It's so simple to be wise.  Just think of something stupid to say, and then don't say it.     Sam Levenson (1911-1980)

Friday, August 1, 2008

The Fear of LImited Energy, Part 2

Last night I dropped in on a local dance class for the second week in a row (I'm on vacation in California). Like last week, the group was pretty clearly divided:

25% The junior high dancing set (girls who basically live in the dance studio and take ten classes a week in every modality, from ballet to hip-hop);

60% The late teen/early 20's set, who take dancing seriously but it's not necessarily their primary occupation;

15% The rest of us, i.e. women in our mid-30's who already have a life (husband, kids, career) and are squeezing this class into whatever free time and brain space we can find. (OK, so right now, on vacation, finding the time is less of an issue. The brain space, however...).

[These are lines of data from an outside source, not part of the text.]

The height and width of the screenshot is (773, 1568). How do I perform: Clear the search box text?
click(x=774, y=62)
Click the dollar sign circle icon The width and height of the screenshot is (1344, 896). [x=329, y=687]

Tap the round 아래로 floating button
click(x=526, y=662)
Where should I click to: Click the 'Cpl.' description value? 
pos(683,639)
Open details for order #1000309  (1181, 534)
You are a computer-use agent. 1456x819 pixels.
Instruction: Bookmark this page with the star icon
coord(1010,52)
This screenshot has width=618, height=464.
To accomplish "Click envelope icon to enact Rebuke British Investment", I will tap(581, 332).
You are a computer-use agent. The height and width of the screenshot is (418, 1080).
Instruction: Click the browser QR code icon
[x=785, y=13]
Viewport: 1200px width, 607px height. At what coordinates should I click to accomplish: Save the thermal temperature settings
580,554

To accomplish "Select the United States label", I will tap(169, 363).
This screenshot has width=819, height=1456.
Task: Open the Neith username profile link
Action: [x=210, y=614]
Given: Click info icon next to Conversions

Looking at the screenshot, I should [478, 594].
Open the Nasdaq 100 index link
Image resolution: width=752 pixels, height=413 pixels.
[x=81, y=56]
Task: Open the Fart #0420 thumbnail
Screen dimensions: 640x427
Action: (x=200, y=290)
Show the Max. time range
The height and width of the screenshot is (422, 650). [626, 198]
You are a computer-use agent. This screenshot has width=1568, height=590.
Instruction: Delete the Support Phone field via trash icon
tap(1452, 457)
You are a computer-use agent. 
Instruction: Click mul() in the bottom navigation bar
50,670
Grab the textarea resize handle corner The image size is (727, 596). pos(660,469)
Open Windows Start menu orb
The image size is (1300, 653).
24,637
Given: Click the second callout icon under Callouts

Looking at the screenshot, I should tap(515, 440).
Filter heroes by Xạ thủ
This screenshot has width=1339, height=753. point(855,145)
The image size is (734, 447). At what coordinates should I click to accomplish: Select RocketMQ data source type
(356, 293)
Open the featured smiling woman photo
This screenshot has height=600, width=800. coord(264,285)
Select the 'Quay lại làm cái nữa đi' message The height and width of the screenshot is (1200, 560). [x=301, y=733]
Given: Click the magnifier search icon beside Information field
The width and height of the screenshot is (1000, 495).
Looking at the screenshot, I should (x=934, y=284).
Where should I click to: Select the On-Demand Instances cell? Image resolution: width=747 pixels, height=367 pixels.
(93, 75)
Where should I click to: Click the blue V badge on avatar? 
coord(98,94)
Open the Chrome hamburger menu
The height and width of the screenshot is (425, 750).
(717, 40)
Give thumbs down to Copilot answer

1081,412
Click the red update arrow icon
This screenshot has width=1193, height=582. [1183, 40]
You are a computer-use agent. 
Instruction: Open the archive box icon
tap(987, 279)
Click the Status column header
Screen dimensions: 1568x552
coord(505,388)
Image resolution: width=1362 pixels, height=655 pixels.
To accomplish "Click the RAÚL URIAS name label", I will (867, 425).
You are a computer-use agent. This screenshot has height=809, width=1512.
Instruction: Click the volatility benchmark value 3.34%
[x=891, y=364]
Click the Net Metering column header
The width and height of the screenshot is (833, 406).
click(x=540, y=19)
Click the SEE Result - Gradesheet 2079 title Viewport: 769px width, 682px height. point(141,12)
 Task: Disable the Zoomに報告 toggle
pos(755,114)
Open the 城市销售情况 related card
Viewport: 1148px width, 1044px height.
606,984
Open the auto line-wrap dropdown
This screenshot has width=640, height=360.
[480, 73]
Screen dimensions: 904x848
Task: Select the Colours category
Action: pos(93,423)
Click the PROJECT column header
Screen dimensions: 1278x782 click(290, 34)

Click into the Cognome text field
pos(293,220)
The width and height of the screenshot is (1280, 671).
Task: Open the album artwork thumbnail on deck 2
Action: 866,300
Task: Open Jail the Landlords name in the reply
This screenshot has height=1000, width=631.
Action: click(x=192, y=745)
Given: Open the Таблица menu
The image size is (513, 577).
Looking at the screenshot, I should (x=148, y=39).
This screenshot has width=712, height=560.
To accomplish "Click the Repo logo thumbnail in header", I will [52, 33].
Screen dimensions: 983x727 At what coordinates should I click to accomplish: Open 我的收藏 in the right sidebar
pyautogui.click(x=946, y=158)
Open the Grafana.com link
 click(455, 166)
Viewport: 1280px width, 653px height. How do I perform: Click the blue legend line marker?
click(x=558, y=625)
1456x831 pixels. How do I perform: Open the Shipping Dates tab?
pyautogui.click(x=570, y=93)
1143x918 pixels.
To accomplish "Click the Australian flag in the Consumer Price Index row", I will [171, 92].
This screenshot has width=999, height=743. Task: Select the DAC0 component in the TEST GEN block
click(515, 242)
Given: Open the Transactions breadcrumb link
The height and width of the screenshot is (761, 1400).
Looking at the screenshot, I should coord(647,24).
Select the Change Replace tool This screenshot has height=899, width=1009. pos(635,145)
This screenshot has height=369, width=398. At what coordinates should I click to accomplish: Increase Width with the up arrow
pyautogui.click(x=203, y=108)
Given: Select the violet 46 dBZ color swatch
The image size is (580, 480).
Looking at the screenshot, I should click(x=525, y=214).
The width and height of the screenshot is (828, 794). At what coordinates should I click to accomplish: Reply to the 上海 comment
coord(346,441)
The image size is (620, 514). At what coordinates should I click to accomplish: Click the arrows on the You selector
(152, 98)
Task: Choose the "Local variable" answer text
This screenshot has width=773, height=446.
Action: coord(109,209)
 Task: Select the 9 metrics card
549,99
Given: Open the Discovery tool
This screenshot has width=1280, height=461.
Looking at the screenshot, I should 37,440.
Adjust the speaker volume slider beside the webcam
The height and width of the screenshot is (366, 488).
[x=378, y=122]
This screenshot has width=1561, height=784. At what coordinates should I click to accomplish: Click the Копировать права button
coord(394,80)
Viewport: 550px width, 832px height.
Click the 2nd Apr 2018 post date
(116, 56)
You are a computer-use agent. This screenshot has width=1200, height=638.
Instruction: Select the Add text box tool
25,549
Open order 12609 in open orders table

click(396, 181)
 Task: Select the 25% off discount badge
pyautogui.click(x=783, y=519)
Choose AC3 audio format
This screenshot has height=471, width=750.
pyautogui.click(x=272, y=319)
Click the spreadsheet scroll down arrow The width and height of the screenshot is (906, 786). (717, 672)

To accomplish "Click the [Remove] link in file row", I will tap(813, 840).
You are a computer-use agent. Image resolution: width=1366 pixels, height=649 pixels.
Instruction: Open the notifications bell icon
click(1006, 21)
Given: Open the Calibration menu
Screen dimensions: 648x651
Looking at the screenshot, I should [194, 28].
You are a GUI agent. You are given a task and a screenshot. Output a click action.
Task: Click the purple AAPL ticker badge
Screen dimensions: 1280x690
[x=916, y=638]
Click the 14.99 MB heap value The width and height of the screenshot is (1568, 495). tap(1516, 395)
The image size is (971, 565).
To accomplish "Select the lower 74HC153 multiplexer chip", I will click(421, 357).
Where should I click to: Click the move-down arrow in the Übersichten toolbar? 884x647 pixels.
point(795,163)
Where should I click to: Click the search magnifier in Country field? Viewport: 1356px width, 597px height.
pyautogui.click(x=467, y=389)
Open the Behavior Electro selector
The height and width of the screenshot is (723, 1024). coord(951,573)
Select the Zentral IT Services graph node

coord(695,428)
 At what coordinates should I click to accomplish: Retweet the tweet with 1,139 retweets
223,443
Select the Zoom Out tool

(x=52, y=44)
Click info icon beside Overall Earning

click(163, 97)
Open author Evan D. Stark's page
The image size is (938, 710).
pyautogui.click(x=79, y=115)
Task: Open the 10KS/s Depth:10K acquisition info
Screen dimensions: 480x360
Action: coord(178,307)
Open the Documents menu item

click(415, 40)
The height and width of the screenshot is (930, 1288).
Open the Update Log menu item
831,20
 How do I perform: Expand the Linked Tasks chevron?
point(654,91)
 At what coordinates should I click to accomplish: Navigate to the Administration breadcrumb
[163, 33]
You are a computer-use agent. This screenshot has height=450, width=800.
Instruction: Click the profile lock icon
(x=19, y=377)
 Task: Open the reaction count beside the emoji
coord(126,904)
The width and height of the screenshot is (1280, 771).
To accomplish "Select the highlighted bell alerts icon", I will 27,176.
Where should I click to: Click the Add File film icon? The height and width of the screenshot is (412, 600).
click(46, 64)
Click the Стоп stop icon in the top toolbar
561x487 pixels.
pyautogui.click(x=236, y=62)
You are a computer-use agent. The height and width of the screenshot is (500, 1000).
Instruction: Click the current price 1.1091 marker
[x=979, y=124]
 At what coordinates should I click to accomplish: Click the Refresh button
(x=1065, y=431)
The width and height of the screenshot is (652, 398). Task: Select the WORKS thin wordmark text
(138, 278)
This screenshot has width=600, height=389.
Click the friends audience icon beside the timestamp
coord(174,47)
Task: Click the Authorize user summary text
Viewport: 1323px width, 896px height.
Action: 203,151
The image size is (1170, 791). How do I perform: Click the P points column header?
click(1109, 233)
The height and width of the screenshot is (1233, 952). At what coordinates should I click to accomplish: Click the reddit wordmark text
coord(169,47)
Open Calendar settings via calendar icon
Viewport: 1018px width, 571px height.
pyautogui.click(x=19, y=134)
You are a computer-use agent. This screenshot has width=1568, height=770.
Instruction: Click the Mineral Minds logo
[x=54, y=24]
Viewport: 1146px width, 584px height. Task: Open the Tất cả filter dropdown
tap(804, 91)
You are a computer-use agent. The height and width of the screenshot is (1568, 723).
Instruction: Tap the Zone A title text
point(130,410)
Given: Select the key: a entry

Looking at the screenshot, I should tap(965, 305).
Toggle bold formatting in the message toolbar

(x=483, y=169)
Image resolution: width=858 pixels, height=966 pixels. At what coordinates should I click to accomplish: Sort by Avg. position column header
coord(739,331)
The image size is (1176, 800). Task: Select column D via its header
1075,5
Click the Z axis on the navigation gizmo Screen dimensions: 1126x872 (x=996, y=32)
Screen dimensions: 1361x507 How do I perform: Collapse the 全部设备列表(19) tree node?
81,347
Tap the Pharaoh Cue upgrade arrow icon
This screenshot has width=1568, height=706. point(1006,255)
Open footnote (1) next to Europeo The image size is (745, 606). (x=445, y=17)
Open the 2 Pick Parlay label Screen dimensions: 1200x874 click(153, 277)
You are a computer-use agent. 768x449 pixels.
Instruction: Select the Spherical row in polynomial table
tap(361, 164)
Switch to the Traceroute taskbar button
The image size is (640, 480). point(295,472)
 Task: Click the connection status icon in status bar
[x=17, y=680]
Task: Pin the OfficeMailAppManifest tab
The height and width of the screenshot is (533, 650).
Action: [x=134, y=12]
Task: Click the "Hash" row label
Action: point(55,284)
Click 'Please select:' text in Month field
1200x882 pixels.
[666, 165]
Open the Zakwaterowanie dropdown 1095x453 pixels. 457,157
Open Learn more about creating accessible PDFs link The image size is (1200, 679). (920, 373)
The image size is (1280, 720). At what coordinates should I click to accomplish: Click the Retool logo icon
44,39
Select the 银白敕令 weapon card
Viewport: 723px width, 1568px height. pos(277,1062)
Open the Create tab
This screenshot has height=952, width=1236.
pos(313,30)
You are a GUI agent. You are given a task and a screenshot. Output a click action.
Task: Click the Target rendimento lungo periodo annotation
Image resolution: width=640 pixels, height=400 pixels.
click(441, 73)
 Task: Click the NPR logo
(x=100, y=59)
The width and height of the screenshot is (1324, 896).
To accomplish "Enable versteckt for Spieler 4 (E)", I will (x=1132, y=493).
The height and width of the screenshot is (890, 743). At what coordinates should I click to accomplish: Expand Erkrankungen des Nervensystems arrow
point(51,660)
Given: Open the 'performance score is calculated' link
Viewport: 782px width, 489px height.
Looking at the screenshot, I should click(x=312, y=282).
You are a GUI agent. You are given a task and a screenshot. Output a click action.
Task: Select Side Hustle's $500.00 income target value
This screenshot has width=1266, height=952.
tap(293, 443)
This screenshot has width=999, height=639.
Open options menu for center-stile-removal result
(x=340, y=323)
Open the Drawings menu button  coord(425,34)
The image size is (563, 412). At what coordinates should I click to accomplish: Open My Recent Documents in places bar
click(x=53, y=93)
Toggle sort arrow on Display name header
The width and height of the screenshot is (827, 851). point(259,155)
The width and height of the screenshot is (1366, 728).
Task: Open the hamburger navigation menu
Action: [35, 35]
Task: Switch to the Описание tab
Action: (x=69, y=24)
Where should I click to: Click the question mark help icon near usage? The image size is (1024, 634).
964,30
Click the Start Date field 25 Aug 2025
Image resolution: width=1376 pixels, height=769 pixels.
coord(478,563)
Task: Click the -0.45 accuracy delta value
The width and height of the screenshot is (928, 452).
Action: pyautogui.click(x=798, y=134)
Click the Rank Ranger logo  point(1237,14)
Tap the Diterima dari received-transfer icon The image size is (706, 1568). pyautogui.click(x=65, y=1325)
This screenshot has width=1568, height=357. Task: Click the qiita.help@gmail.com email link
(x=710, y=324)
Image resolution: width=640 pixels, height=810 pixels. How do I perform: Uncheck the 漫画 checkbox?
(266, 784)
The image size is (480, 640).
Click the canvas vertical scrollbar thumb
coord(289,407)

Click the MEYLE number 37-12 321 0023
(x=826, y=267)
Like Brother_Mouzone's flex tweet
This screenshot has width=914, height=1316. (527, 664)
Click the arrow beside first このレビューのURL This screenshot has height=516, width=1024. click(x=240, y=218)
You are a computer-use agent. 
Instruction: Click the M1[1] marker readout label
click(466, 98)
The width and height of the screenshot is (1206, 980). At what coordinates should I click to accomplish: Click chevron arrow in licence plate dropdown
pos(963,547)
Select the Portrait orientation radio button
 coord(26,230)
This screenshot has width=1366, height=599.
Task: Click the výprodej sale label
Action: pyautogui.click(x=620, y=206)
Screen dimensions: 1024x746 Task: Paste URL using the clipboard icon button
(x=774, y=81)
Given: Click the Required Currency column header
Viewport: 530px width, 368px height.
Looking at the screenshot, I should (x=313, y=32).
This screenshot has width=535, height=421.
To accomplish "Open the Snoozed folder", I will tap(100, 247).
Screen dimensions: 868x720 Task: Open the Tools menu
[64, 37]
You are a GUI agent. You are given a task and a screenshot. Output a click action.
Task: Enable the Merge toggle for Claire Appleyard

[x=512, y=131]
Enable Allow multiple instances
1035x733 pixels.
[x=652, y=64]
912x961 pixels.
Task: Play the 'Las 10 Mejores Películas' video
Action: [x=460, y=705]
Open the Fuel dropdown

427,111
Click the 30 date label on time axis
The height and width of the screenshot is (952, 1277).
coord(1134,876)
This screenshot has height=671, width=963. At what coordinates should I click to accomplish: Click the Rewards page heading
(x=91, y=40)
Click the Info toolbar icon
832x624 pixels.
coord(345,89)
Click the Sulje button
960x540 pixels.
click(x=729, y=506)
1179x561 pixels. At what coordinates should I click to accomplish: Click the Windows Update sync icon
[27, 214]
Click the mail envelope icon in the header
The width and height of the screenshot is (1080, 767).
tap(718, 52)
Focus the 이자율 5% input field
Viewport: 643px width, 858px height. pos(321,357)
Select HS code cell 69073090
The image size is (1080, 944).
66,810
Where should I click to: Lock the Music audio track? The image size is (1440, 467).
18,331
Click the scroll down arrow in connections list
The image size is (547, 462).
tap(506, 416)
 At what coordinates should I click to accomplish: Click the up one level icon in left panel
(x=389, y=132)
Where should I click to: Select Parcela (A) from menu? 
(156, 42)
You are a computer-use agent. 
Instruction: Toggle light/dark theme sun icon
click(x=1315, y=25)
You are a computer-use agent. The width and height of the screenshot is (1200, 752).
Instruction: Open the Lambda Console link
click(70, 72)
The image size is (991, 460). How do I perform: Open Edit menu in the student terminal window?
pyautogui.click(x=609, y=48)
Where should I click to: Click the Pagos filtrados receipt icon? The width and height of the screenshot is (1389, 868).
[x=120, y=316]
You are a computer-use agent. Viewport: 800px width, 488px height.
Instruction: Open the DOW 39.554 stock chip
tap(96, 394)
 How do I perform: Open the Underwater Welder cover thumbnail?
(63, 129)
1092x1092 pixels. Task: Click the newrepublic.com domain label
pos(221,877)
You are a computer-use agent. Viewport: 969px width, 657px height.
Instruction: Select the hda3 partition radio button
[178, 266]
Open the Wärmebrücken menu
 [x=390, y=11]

At the end of class, I casually asked the teacher if the entire class structure would be based on learning routines, since, as I put it, "some of us are a bit older, with a few kids, and we no longer have the brain space to simultaneously learn a routine and concentrate on perfecting our steps."

Last week, three of us were eyeing each other throughout the class, sweating and half-smiling while desperately trying to keep up with the routine, as the instructor piled one move on top of the next. This week, before we even walked in the studio door, we stopped to exchange greetings and mutual support.

One, a mother and physician of internal medicine, put it to me: Between work, kids, and everything else, don't you feel like you can barely fit it all in? These kids in the class, they don't do all of that; they have plenty of brain space left for this.

I smiled in agreement. When we're learning a routine, I told her, I just can't remember what comes next. It's as though I've lost the ability to move the information from one side of my brain to the other. We entered the class together with another 30-something, our newly-formed comraderie boosting our spirits, and our efforts.

I think it worked -- we all seemed to remember the steps much better than last week. Of course, by the time I'd gotten home half an hour later, all was forgotten. Oh well... 'til next week.

(Anyone else out there feel you're losing brain cells as time goes by?)

Keep the balance,



muse said...

Brain cells? What brain?
Actually, if it's the same music every time, your body picks it up more easily.
When I learned/taught Israeli folk dance, we'd sing the steps instead of the song's words. Sure helps.

A Living Nadneyda said...

Actually, we only work on a routine for two weeks, then we switch. And we don't know what the music is going to be until we start learning the routine. So we don't have a lot of time to get used to it. But generally speaking, you're right. Practice also helps, but for that you have to be able to remember the steps in the first place.... acck.